JANA Partners LLC Announces Intention to Vote Against Houston Exploration's Board and Encourages Other Shareholders to Join The
24 Abril 2006 - 7:30AM
PR Newswire (US)
NEW YORK, April 24 /PRNewswire/ -- JANA Partners LLC ("JANA"),
following up on its public call for the Board of Directors of The
Houston Exploration Company ("Houston Exploration" or the
"Company") (NYSE:THX) to immediately take steps to maximize
shareholder value, announced today that it intended to withhold its
vote for the Company's directors at the Company's annual meeting of
shareholders, to be held on Friday, April 28, 2006, and encouraged
other shareholders to do the same.
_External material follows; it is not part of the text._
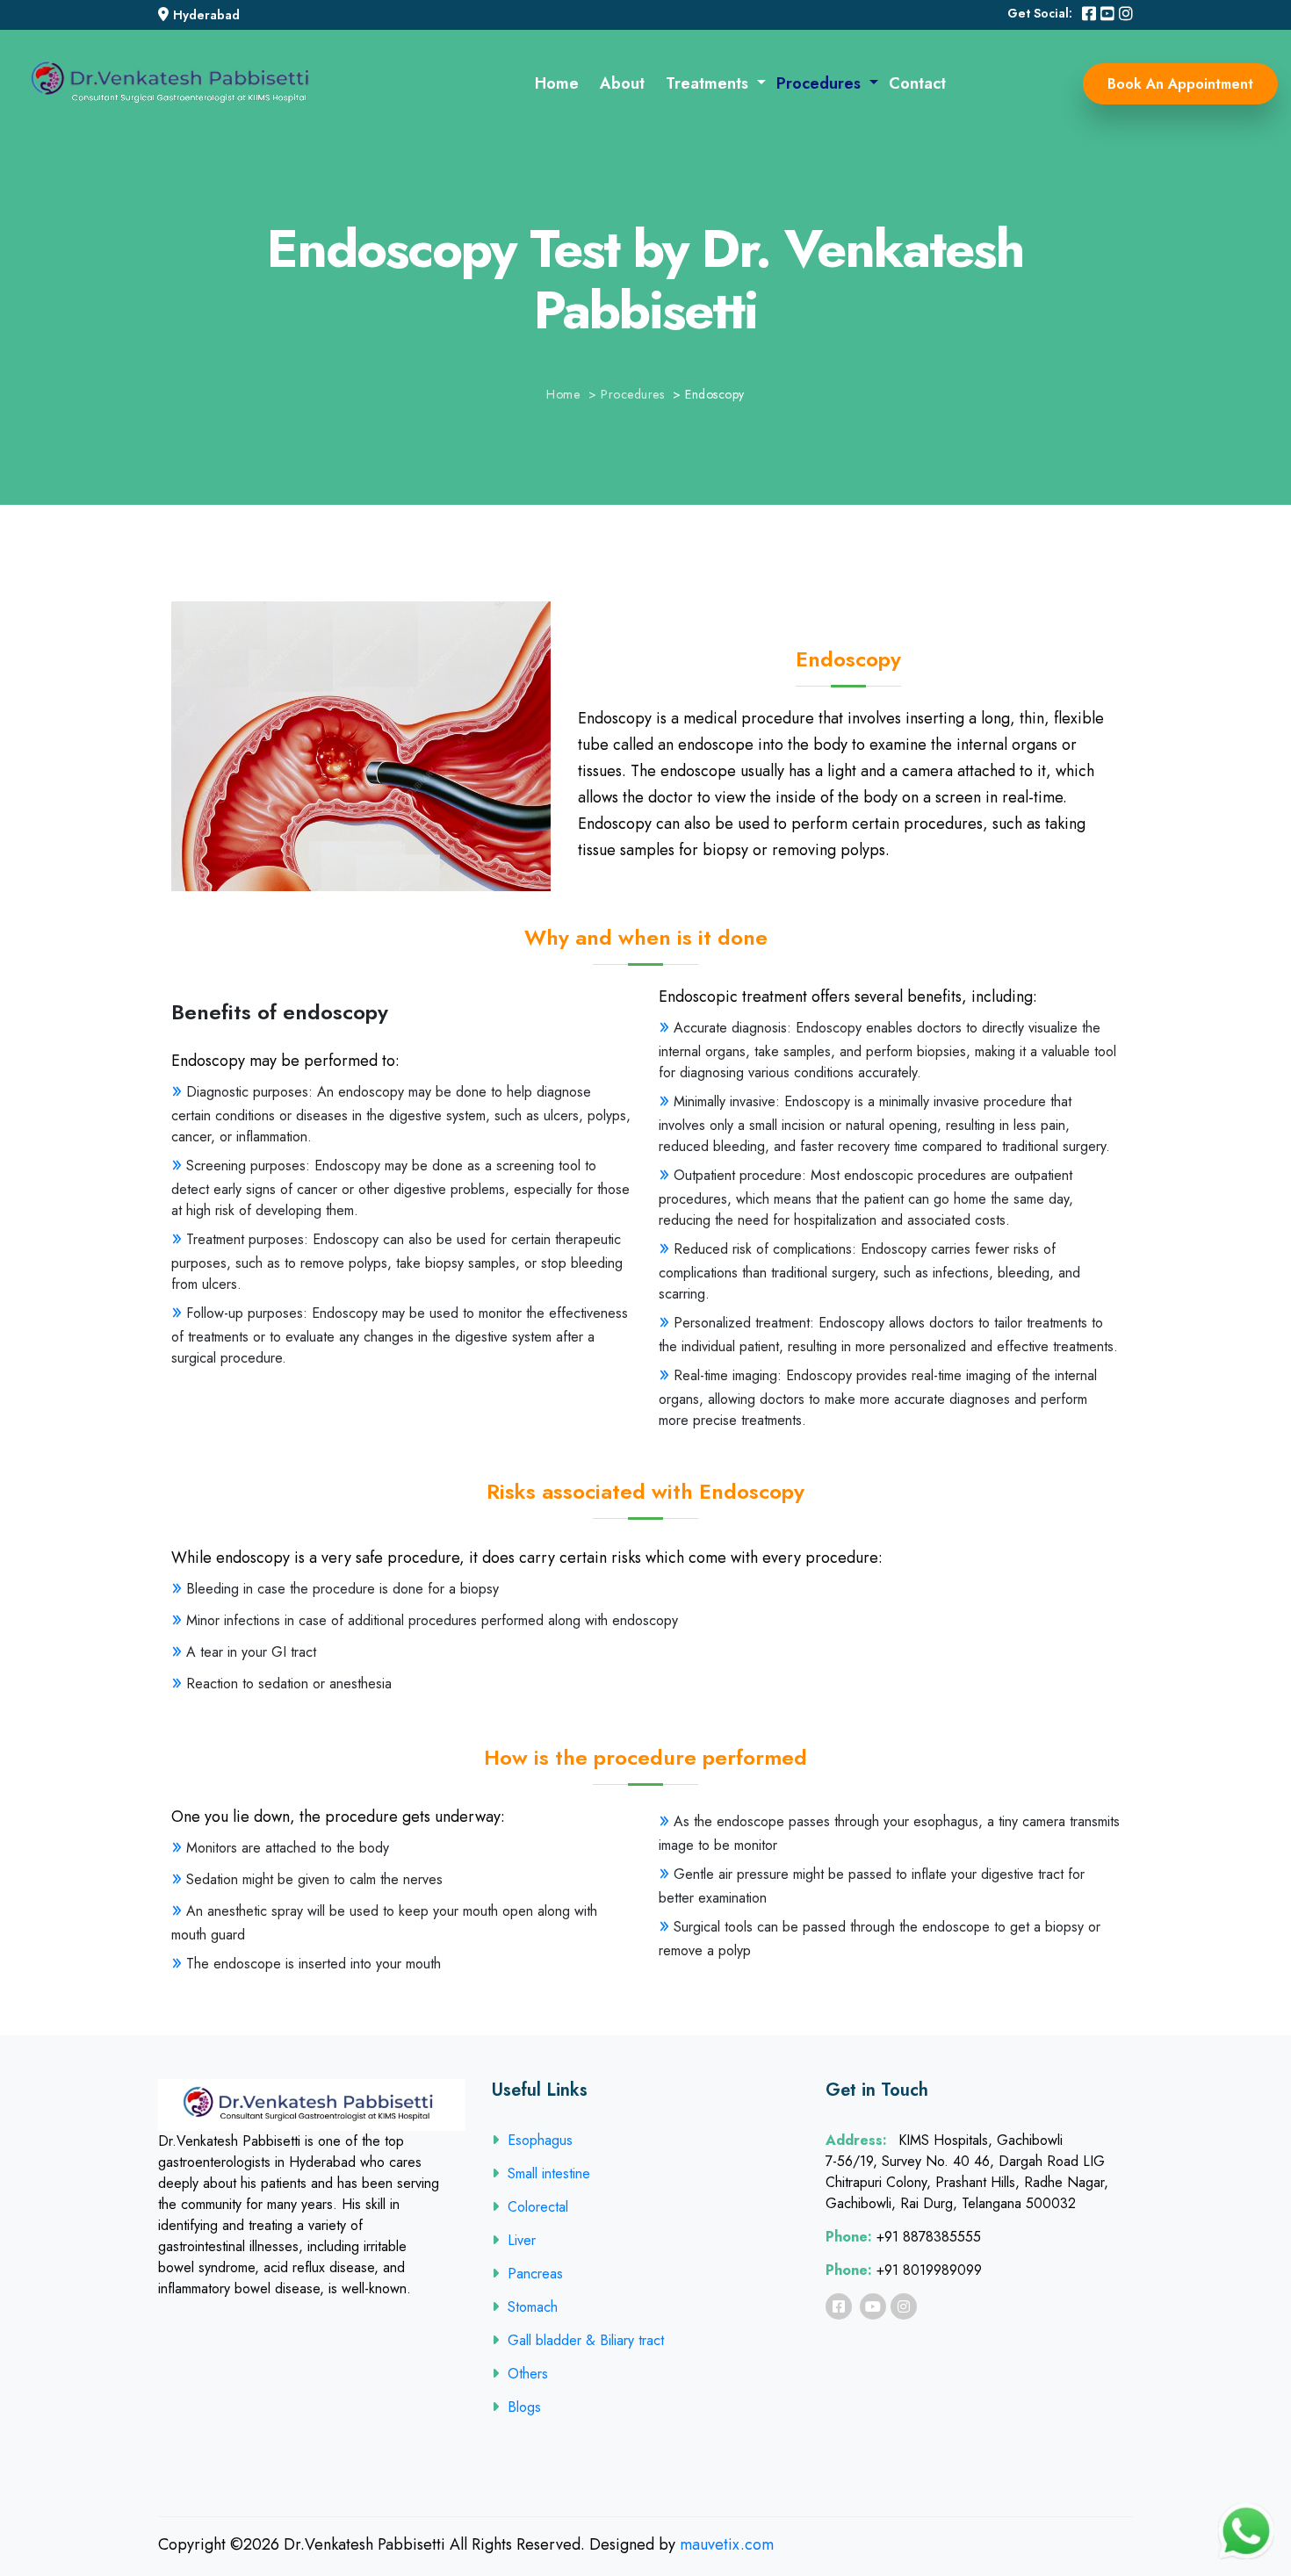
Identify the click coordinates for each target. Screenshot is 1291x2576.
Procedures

JANA is a $5 billion hedge fund
with offices in New York and San Francisco and is the beneficial
owner of approximately 9% of the outstanding shares of Houston
Exploration. "This week's annual meeting offers the chance to put
directors on notice that shareholders are keenly focused on the
Board's next steps and to warn them of the consequences of
squandering the opportunity they presently have to deliver the
highest possible returns to their shareholders," stated JANA
Managing Partner Barry Rosenstein today in an open letter to the
Company's shareholders. Mr. Rosenstein encouraged Houston
Exploration shareholders to send this message to the Board by
selecting the "WITHHOLD ALL NOMINEES" option in the "Directors"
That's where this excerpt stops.